En Île-de-France, le plan grand froid a été déclenché le 12 décembre sur deux départements : Paris et la Seine-Saint-Denis. Lorsque les températures minimales ressenties descendent à des niveaux très bas au moins deux jours consécutifs, le dispositif permet à la direction régionale et interdépartementale de l’hébergement et du logement de réquisitionner des bâtiments publics pour mettre à l’abri des personnes vivant à la rue. Ainsi, jusqu’au 2 janvier 2023 un gymnase de Montreuil est réaménagé en hébergement d’urgence par le Centre communal d’action sociale de la ville et géré par l’association Cités caritas. 40 personnes sans-abri y sont accueillies, 36 d’entre elles sont originaires de la Côte-d’Ivoire.

« Les journées sont longues mais, au moins, on est au chaud »

Awa a 22 ans. Enceinte de quatre mois, elle attend son premier enfant. Toute sa vie tient dans ses grands cabas calés sous son lit. Elle est arrivée au gymnase mardi 13 décembre dernier avec son compagnon. Tous deux migrants ivoiriens, ils ont passé un mois à dormir à la rue, dans les gares RER de Noisy-le-Sec, Pantin ou Bondy. Après des heures et des jours à appeler le 115, elle a été « contente » d’apprendre qu’une place en hébergement leur avait été accordée, alors que les températures se faisaient glaciales. Le gymnase municipal est chauffé. Trois repas quotidiens et des kits d’hygiène sont fournis, en partenariat avec la Croix-Rouge.

Les effets personnels d’Awa et le couchage qui lui est dédié dans l’urgence. Paris XIXe, 22/12/2022. © Stéphane Marcault

C’est l’association Cités caritas qui gère la logistique au quotidien, pour le compte de la ville de Montreuil. « Notre objectif est de faire passer les gens, de la rue, à des solutions de logement pérenne. On se sert de ce type de dispositif, le plan grand froid, pour le faire, mais cela reste temporaire » déclare Marthe Yonh, directrice de transition de la branche hébergement 93/94/95 au sein de l’association.

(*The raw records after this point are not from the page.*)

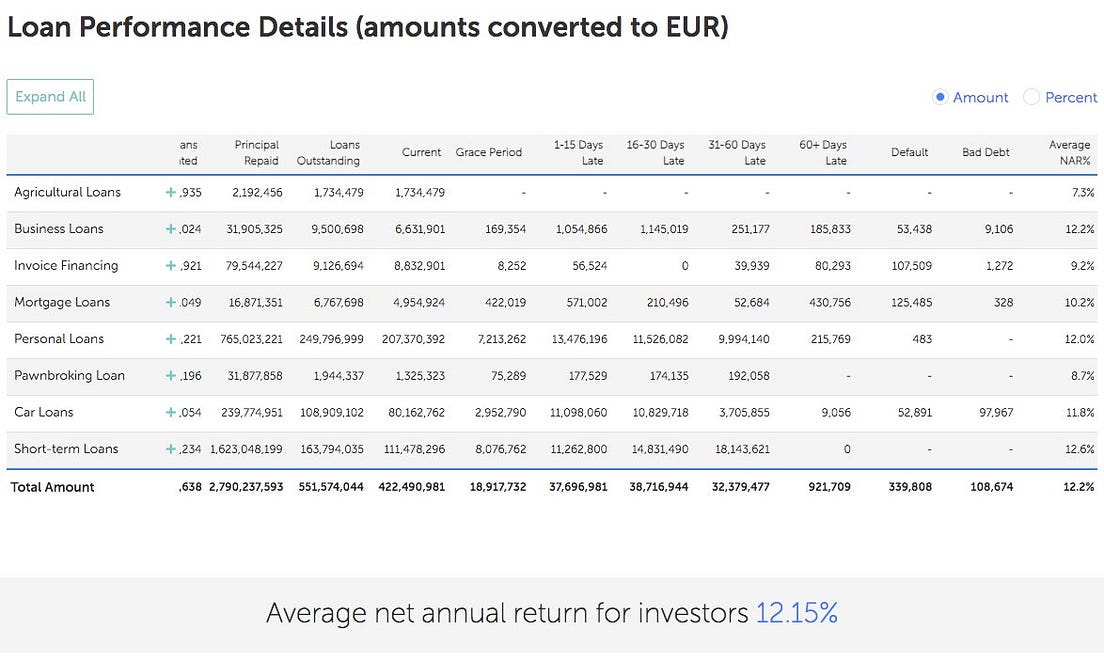
Task: Click the 12.15% average return link
Action: point(796,613)
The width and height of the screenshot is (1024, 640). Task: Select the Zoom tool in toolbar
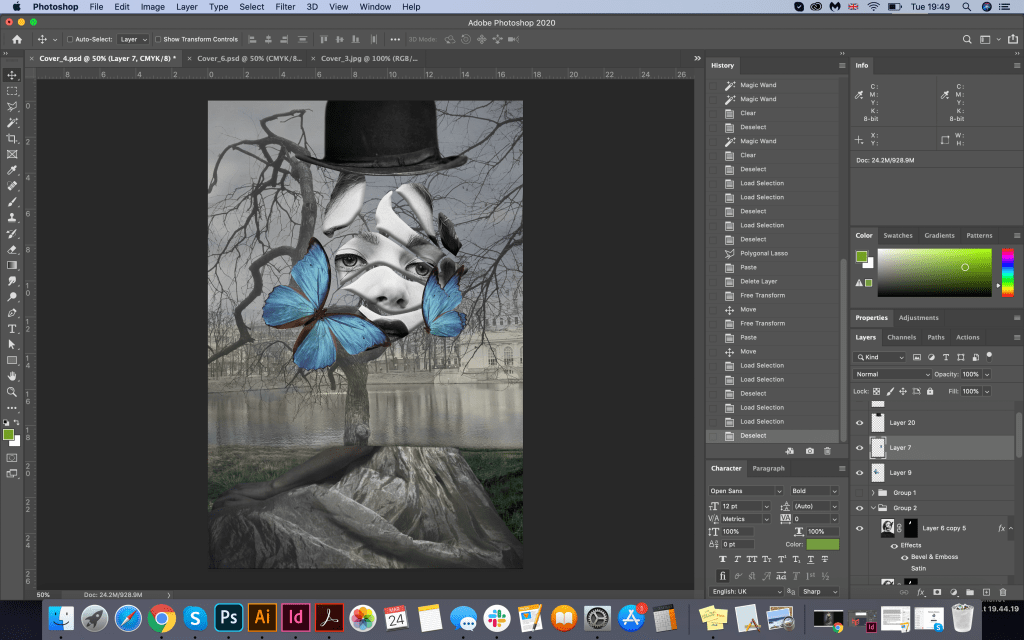point(12,392)
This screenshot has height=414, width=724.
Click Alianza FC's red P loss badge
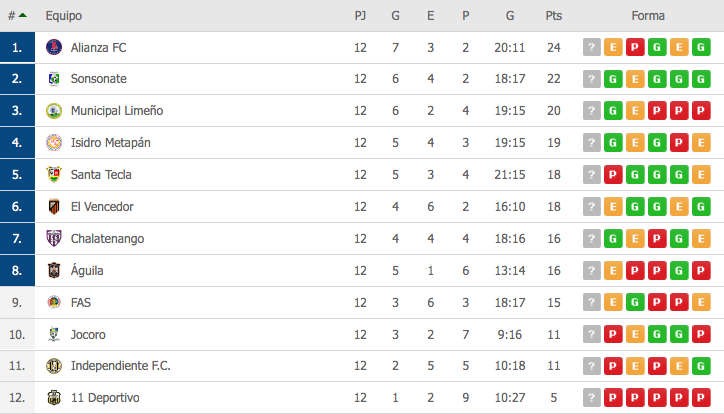tap(635, 47)
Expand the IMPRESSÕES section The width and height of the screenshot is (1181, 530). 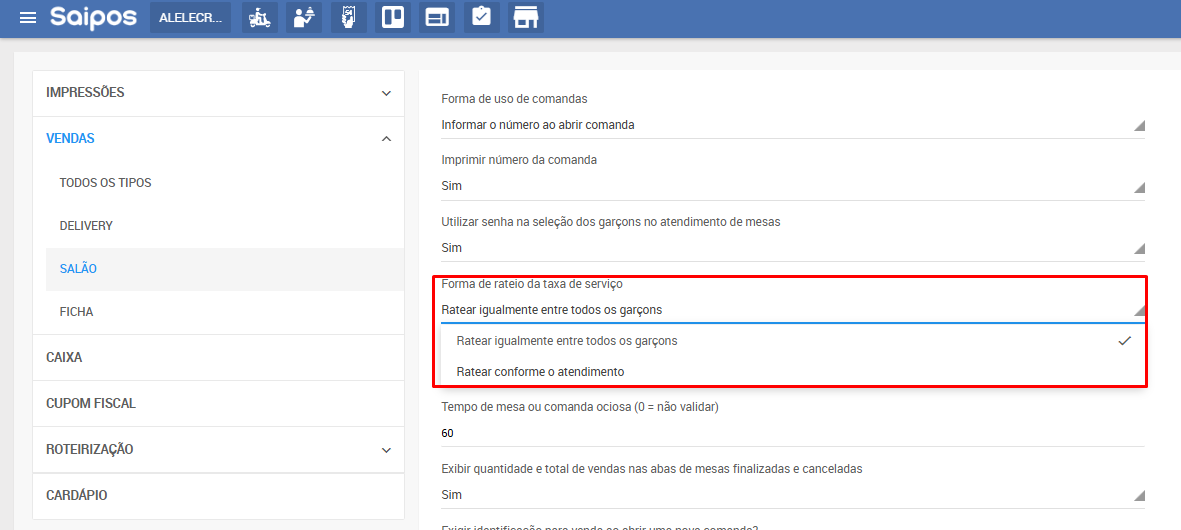[x=218, y=93]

L’hébergement pérenne est l’objectif principal

« Pour nous, l’objectif est d’éviter les retours à la rue, mais si on n’a plus de locaux, c’est dur », poursuit la responsable de l’association. « Ce n’est pas nous qui décidons. Les gens doivent passer par le SIAO, le Service intégré de l’accueil et de l’orientation, qui gère notamment les places disponibles dans les centres d’hébergement d’urgence. C’est seulement en fonction des places disponibles que l’on pourra orienter les gens. »

L’année dernière, l’association avait réussi à n’avoir aucun retour à la rue. « On intervenait sur un gymnase à Montreuil, avec 30 personnes hébergées. Cette année, on gère quatre gymnases. Franchement, je ne sais pas comment cela va être possible… » s’inquiète Marthe Yonh.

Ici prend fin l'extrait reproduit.